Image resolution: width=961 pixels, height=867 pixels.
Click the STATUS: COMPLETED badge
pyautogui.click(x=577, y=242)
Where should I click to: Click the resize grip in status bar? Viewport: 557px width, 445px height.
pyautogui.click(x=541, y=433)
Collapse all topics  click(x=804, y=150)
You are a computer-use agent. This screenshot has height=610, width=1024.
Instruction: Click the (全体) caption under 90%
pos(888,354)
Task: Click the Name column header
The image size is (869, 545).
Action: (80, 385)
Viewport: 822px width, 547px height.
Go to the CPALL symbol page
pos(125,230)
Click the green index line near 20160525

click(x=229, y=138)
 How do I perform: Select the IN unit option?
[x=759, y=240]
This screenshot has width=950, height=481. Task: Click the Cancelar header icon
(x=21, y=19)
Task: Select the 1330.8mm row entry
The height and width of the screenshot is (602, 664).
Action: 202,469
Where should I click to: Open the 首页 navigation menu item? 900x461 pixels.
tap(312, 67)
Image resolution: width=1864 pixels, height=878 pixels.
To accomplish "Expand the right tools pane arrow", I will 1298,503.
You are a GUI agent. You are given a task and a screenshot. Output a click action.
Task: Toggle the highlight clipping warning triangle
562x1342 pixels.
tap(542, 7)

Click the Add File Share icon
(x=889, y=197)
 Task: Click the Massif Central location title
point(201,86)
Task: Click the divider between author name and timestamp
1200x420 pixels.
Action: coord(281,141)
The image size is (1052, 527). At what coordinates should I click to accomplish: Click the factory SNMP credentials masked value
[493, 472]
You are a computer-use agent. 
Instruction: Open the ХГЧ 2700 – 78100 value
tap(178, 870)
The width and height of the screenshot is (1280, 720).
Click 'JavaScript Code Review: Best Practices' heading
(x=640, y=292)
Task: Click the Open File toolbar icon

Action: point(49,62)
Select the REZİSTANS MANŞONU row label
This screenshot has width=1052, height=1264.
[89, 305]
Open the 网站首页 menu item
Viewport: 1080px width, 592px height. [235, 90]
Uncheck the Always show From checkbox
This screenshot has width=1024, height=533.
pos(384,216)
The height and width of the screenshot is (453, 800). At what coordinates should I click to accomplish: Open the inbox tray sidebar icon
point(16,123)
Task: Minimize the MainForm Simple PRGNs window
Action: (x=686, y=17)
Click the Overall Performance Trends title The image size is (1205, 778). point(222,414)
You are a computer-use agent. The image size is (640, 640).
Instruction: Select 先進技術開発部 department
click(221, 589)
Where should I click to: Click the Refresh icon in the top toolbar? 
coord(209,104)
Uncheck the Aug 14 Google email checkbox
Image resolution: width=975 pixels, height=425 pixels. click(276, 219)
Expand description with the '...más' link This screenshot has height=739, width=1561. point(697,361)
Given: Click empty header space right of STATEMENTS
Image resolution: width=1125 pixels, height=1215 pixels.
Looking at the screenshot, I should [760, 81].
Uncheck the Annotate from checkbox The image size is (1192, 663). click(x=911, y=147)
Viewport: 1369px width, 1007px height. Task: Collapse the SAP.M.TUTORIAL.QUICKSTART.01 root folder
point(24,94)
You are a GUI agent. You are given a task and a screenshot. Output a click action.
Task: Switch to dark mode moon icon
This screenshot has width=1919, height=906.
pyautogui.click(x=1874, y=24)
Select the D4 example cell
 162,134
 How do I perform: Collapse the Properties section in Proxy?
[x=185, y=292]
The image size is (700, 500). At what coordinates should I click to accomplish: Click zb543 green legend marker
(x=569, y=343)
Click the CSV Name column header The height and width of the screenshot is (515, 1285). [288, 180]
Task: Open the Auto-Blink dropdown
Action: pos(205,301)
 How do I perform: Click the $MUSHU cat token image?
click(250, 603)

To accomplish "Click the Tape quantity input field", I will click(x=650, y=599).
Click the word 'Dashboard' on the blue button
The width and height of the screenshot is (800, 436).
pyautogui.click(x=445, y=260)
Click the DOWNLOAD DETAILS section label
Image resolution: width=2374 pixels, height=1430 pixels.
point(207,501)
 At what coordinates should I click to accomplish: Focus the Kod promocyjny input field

Task
Report every line containing the string "computer" in the material.

Written solution
You are a computer-use agent. This screenshot has height=610, width=1024.
You are a computer-use agent. 
You are a computer-use agent. The image size is (640, 640).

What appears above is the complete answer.